A decir verdad asisto totalmente impávido a la lectura, y las imágenes suenan casi como suaves cachetadas, pellizcones como para saberme despierto. Es todo tan desopilante —y sin embargo tan probable, a pesar del absurdo—, que comprendemos al instante que allí, mediante la alquimia de la palabra, reside el misterio de la escritura.
Los cuatro elementos se hacen presentes. El fuego amenazará a desparramarse por toda la edificación y arrasar con todo, con la memoria de los antepasados y la memoria de los presentes.
Las estatuas son otro elemento importante, puesto que es lo que, en alguna medida, no sirve para nada, y sin embargo hay varios hechos en su torno, el primero del cual nos muestra la imagen al natural de un cuerpo, sobre todo femenino, al que algunos de los primos se estrecharán y dejarán volar su imaginación y excitación. El concepto de estatua refiere a personas que expresan muy poco sus sentimientos o permanecen muy quietas, de allí la supuesta frialdad, desmentida aquí, ya que las estatuas cambian de mirada según los hechos que suceden, se avergüenzan o se entristecen. (“La cosa está quieta como rulo de estatua” —me comentó un amigo, esta mañana, y era por estar desempleado—.)

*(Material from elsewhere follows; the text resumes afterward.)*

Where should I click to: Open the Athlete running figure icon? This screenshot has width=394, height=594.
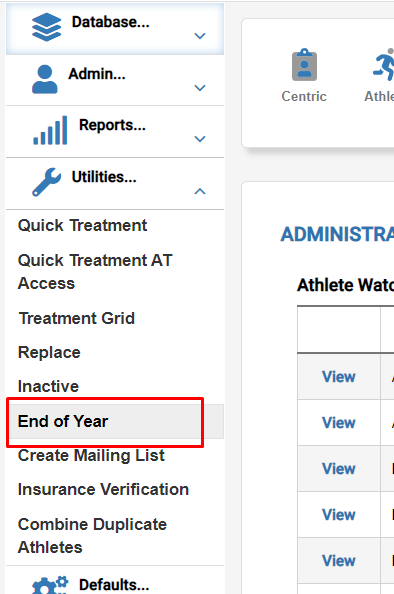pyautogui.click(x=383, y=64)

El agua, ya sea el llanto, como la lluvia, también estará presente (además de la referencia a los tres ríos que deberá cruzar a nado Federico para llegar hasta donde está la guerrilla). El llanto descontrolado de Oliverio, que puede comenzar porque sí nomás y seguir hasta regar las plantas, por ejemplo, es otra muestra de lo que se no se puede controlar, como los ríos subterráneos. En realidad “el niño llora porque está angustiado”, diagnostica el médico (el que luego es ridiculizado por creer que puede existir un virus de la angustia o de la claustrofobia), y el narrador (y la autora, por supuesto) se regodea en la palabra angustia, y sobre todo en la raíz ANG.

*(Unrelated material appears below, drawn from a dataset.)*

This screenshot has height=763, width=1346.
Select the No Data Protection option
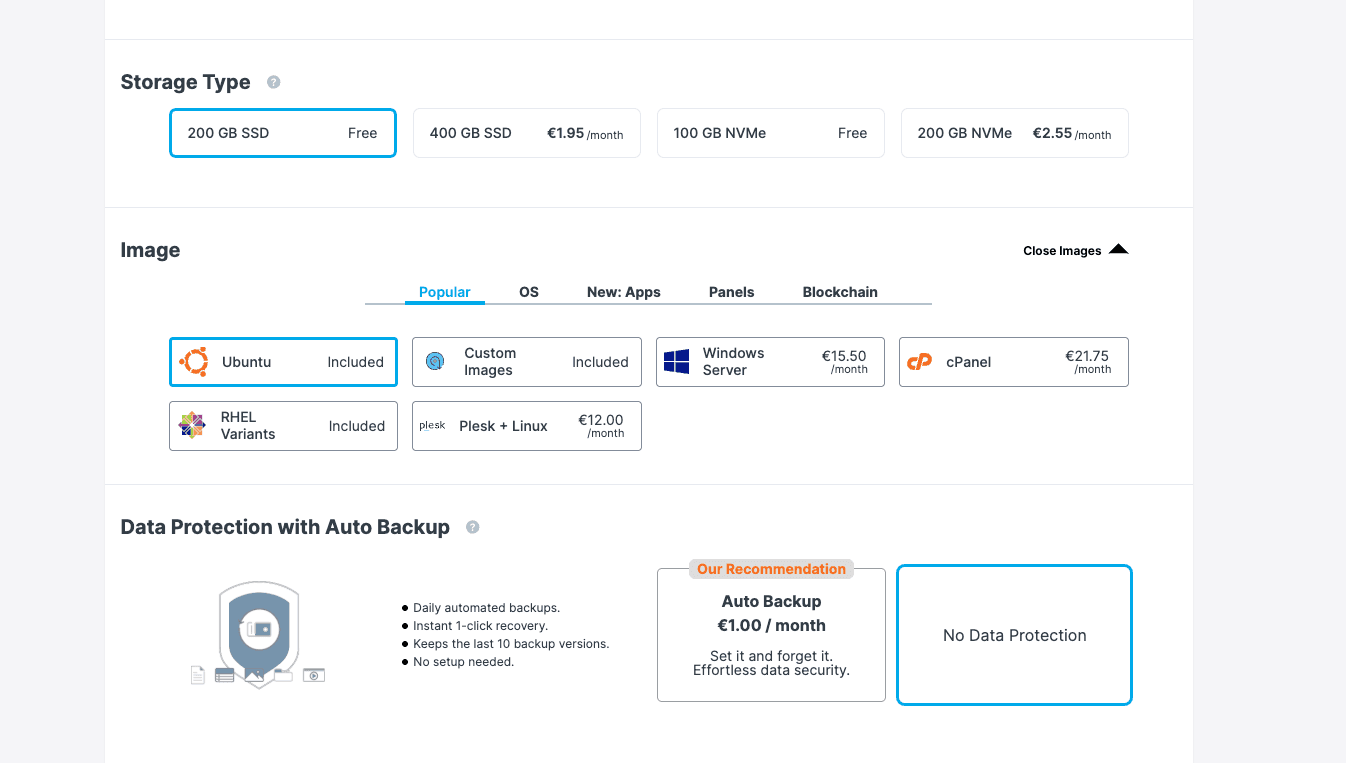pos(1014,635)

“Yo seguí jugando con la palabra, como con una estatua nueva. Me gustaba acariciarle amorosamente los bordes, tocarla, pasarle la lengua por los costados, sorbérmela como si fuera de miel. La angustia era una dama nueva en el jardín y se la reverenciaba un poco…” (p. 58)
Y la falta de lluvia nos trae un personaje que podría estar, perfectamente, en un cuento de García Márquez, un señor “que dice que hace llover mirando las nubes y apretándolas con unos rayos”.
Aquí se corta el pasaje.